Alia Shawkat swears the baby grand piano in her living room isn’t for show, just as the paint splatters on her orange corduroy jeans aren’t a fashion statement. She’s a classically trained pianist who’s learning to play jazz and a self-taught artist who shows her work at small galleries in Los Angeles and New York.

“They’re not props, but I understand why people might think they are,” she says and laughs. “I was a child actor. I’m on a (sitcom). We’re in Hollywood. It all must be for effect.”

Normally, yes. But Shawkat, 28, who got her start as Maeby Funke on the beloved Fox show “Arrested Development” and is now the star of TBS’ sleeper hit “Search Party,” didn’t forge her career by acting like, well, an actor.

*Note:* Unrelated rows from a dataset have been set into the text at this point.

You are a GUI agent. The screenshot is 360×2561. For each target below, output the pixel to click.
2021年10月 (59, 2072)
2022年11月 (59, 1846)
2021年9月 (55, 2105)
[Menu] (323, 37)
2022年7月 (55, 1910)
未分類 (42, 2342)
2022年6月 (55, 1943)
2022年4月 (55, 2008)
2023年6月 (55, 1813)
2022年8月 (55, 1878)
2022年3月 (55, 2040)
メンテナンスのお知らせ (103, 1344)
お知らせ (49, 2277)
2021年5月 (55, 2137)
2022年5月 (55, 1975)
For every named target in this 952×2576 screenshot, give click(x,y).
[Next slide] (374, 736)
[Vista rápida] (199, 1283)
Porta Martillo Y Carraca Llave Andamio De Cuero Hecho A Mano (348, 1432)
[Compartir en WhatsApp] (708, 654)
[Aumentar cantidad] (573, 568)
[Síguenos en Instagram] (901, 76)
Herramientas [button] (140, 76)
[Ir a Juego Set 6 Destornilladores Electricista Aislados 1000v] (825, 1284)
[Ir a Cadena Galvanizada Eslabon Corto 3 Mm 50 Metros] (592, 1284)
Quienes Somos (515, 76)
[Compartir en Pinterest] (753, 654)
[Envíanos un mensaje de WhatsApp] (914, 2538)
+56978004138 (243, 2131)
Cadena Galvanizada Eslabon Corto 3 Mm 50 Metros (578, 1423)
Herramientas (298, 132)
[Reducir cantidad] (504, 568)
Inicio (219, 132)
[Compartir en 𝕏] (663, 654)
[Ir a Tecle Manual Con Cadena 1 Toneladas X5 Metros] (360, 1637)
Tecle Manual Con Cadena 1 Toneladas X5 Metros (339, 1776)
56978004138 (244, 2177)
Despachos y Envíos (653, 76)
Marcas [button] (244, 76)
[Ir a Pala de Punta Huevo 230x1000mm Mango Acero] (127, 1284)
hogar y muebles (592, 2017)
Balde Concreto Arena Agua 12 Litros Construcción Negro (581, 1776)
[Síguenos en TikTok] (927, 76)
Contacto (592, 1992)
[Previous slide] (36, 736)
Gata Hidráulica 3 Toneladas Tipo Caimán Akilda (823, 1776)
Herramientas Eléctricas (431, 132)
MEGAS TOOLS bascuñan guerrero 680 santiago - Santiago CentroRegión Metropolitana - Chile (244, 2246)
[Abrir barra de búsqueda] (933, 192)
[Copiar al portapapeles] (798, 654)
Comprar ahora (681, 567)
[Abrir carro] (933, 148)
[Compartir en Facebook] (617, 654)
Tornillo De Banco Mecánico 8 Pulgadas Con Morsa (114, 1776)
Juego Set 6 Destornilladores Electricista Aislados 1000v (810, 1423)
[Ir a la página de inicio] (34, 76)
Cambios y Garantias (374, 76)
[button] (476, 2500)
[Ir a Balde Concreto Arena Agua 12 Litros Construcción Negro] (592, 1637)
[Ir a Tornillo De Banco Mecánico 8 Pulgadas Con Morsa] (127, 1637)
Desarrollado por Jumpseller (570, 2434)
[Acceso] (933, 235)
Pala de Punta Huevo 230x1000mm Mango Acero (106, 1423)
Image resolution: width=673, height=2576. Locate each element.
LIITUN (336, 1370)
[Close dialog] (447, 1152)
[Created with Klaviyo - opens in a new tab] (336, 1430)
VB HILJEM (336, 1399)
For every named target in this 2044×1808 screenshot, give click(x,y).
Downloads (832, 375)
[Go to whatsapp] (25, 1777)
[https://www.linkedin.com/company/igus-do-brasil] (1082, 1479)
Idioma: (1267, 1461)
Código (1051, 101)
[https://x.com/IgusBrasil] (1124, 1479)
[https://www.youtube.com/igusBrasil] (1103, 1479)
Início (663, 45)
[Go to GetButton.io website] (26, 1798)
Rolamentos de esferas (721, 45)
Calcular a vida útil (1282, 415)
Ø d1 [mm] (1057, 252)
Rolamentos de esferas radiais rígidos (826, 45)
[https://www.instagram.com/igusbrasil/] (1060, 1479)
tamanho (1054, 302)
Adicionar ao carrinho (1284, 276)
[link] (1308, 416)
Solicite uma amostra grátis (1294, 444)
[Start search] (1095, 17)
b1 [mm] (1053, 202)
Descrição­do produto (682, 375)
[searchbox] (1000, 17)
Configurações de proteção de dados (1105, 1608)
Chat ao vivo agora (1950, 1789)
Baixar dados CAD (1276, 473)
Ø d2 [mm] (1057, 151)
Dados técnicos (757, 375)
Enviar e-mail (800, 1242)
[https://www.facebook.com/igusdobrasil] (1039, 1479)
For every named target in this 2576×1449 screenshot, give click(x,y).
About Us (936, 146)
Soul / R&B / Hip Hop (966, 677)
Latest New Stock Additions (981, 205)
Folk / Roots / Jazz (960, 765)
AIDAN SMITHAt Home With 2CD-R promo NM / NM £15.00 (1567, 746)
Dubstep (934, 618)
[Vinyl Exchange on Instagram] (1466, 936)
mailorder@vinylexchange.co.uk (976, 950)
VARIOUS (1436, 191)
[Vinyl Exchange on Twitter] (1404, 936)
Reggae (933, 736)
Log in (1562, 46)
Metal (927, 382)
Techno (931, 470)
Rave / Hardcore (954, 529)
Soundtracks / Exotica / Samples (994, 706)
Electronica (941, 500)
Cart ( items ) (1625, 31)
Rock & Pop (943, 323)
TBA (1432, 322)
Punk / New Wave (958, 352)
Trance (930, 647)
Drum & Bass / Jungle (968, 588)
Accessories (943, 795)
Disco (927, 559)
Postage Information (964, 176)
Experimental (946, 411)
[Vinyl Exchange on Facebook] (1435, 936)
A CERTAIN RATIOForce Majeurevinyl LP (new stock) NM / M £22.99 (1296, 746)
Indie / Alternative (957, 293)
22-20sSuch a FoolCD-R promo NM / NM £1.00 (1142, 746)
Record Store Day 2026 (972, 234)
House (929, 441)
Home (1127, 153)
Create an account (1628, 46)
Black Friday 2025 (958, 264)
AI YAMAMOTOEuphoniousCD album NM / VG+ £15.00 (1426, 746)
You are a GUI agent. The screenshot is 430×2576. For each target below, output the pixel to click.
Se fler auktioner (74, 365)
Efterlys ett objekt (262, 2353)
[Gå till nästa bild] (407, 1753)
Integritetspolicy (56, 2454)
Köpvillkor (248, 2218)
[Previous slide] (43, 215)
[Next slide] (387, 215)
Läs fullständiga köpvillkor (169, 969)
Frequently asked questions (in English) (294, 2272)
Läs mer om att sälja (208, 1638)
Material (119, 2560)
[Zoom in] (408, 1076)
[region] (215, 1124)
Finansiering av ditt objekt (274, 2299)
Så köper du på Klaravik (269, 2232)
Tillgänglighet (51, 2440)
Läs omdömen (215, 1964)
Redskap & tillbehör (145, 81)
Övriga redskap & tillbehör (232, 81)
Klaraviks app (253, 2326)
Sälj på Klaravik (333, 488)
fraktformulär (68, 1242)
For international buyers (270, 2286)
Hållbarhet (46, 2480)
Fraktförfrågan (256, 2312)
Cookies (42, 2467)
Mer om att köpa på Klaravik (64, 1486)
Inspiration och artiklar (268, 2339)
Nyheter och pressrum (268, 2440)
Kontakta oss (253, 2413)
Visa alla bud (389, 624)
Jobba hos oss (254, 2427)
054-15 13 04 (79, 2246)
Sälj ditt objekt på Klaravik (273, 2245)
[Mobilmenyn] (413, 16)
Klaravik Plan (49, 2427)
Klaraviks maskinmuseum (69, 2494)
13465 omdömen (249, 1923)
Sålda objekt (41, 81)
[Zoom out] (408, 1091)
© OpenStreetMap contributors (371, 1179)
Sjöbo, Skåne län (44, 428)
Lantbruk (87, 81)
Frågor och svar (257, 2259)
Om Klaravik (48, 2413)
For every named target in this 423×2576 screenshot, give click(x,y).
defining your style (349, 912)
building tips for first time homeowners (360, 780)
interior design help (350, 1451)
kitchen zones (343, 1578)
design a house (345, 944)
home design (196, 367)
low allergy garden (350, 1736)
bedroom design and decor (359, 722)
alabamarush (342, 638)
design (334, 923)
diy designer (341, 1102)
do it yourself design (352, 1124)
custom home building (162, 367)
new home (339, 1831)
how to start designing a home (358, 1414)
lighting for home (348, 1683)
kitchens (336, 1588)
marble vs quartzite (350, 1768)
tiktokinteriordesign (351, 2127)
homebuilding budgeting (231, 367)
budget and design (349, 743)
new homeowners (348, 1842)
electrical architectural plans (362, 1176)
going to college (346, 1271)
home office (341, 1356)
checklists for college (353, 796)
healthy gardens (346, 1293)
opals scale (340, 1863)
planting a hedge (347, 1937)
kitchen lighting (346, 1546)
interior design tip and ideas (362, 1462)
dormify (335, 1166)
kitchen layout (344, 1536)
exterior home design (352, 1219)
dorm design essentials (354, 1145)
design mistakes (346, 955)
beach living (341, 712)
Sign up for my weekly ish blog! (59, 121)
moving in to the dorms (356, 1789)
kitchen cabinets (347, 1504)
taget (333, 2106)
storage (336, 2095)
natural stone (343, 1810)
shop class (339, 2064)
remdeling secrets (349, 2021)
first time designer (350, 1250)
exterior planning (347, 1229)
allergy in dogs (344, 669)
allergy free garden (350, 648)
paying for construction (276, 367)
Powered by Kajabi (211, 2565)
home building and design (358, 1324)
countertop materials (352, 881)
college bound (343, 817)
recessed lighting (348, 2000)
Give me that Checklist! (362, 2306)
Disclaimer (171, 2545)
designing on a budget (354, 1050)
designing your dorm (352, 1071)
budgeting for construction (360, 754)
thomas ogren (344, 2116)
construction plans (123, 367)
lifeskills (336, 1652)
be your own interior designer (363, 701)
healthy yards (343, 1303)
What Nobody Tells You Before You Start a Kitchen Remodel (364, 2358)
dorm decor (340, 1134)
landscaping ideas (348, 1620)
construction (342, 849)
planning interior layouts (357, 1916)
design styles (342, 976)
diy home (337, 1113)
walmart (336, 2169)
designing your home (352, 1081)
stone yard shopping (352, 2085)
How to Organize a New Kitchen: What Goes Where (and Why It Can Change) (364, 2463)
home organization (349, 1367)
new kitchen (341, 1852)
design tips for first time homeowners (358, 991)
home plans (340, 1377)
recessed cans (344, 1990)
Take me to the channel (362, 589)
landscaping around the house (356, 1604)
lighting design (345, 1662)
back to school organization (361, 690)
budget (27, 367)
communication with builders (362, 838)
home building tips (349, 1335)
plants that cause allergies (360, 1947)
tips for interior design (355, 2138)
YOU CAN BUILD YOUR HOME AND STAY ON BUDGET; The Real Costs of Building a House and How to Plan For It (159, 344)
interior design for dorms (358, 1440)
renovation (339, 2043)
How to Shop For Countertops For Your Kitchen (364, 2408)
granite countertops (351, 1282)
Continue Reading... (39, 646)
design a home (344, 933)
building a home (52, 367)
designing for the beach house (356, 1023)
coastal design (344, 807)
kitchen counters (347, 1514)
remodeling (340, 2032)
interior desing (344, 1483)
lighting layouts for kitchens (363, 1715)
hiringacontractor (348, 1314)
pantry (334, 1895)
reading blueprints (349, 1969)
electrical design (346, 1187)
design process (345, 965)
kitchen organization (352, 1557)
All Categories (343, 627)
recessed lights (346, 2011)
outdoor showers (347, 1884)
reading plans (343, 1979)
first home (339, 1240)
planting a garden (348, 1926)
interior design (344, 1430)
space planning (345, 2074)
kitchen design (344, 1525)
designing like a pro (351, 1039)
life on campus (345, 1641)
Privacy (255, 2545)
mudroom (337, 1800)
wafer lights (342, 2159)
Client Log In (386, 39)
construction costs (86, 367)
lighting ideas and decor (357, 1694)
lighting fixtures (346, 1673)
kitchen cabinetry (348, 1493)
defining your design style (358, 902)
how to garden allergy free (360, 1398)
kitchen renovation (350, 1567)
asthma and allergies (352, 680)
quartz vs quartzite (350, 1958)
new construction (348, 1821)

Shawkat and her “Search Party” character, Dory, often appear reluctant to draw attention to themselves, even if both stand out with their dramatic black, curly hair, intense gaze and smattering of freckles. Neither fits the traditional mold for a showstopping star or character. But that’s Shawkat’s charm — turning the awkward and understated into memorable characters that rise above the fray.

“There’s always a new wave of starlets or a new type of ‘It’ girl they want to represent, and I wasn’t either of those,” Shawkat says of her early introduction to acting with a role on “Arrested Development” at age 14. “I was cute, but not that typical pretty, straight-hair, skinny thing. I was a little different. Now that’s all the rage. It’s almost commoditized: ‘You’re different. We love that!’?”

Thanks to TV’s embrace of weird, “Search Party” has found its niche as a slow-growing mystery-comedy for disaffected millennials and jaded Nancy Drew fans. The half-hour series is in its second season.

The show, with a cast of relative unknowns, follows four self-centered friends through New York City and up the East Coast as they try to solve the mystery of a missing woman.

Dory leads the charge, which we learn is entirely uncharacteristic for the recent college grad whose aimlessness is topped only by her ability to remain practically invisible in plain sight. No wonder she’s bent on finding a woman no one else seems to remember even existed at their old college.

She’s flanked by her pragmatically boring boyfriend, Drew (John Reynolds), and her narcissistic friends Elliott (John Early) and Portia (Meredith Hagner). The friends, who are all more familiar with martinis than magnifying glasses, each add a level of dysfunctional hilarity to the mix.

“The show is making fun of millennials in a very specific way,” says Shawkat, sitting in the living room of her Hollywood Hills home. On the far wall hangs an oil painting of the “Search Party” four, done in the style of an old Nancy Drew book cover. “The characters are unlikable, but you end up caring about them because you begin to see why they are who they are. There is more to them than what you first see, or don’t see.”

A role like Dory wasn’t easy to find, says Shawkat, who was disillusioned by the parts available to her after “Arrested Development” was canceled by Fox in 2006 when she was 18. She struggled to make the transition from child actor to an adult with nuanced roles.

Her career kicked into gear when she co-starred in the immigrant tale “Amreeka,” then with Ellen Page in “Whip It,” and in more indie films and critically acclaimed projects before “Search Party” came along.

She was a bit surprised when the show got picked up.

“I had low expectations because everything I think is good doesn’t get the right attention,” Shawkat says. “The pilot was so great, I was worried. But it’s grown really naturally.”